── MATERIAL PROVIDED ──

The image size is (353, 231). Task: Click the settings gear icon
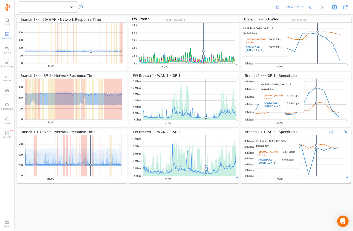tap(334, 7)
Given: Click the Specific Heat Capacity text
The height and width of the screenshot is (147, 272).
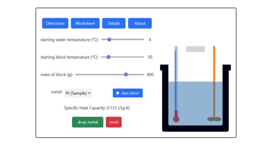Looking at the screenshot, I should 97,108.
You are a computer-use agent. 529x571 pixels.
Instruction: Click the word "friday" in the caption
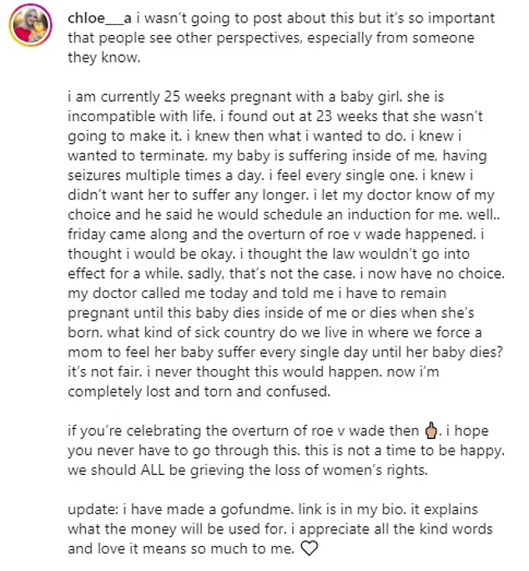coord(87,234)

───

PROBLEM DETAILS. Restate word for word the lines that begin at the one containing "The height and" and end with the final line of the records. Pictures stay out.

ANSWER.
The height and width of the screenshot is (147, 272).
Looking at the screenshot, I should 97,108.
You are a computer-use agent. 529x571 pixels.
Instruction: Click the word "friday" in the caption
coord(87,234)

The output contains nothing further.